With this in mind we must also take into consideration that, if everyone started to devalue these aspects of who they were, then eventually the groups themselves would disappear. The gate-keepers of our modern cultural and political atmosphere use Orwellian buzz-words like “Diversity” and “Multiculturalism” religiously, but how do you think the diversity of peoples and cultures in this world came about in the first place? It certainly wasn’t by being “Open” and “Tolerant” to anything and everything that came along. It was by being exclusive and by placing value on one’s own. Undiscriminating acceptance of the other is in reality just a form of adulteration and if it goes unchecked is extremely destructive. The great irony is that when politicians, bureaucrats, and media-figures, champion “Diversity” they are almost always bringing about something that will in fact lead to the opposite, uniformity and blandness. What we end up with is a godless, sexless, and deracinated modern consumer with no sense of home or identity. We have cities filled with millions of people who have no history in common, people who couldn’t possibly understand one another or feel at home with one another. They are, each of them, a modern day Babel. These cities are filled with those who have suppressed hostilities toward one another. We have nations coming together whose ancestors have warred against each another for centuries. Do you think that animosity just goes away? It can be suppressed and ignored, but it is still part of who we are. We carry the past inside us whether we realize it or not. No wonder modern man is isolated and depressed; he has been disconnected from that to which he belongs and thrown into a den of foreigners. This is the trend of the Western World and it is a trend that has always been at odds with the Southern mindset. We have been forced into Modernity against our will, but we will prevail by holding fast to what is known.

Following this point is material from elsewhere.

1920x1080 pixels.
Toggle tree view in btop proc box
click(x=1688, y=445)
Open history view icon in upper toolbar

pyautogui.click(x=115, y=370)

All this being said, merit does have its place in the context of familiarity and I do think there is a place here for outsiders. However, it takes both time and patience. The South is where you go when you are ready to settle in for the long haul and find a home. In the South, reputation and recognition are built by consistently displaying meritorious behavior over time and in the context of a community. Our reputations are not only tied with our own behavior but also the behavior of our family in generations past. Unlike the American ideal this system is far less individualistic, but it is also in keeping with more traditional and stable forms of social organization. Also, despite the cynical comments I often hear, having money does not necessarily ensure a high social standing in the South. A person must also be active in their church, treat others justly, and use their money tastefully. The members of the Southern upper-class, not unlike the British landed gentry or Dutch nobility, are among the finest, gentlest, and well-bred people that can be found the world over. As for those who might make their home here I would ask, are you tired of hustle and bustle of the metropolis? Are you tired of living without community? Are you tired of being surrounded by unfamiliar people, people who don’t know you? Are you tired of living in a lonely and rootless world? Then at heart you are a Southerner and I would like to extend my welcome to you. Just remember it may take time for everyone else to come around. It may take years, decades even but it will be worth it. It is the natural way to live. I would go so far to say that it is how we were created to live. Be patient and determined and you will prevail.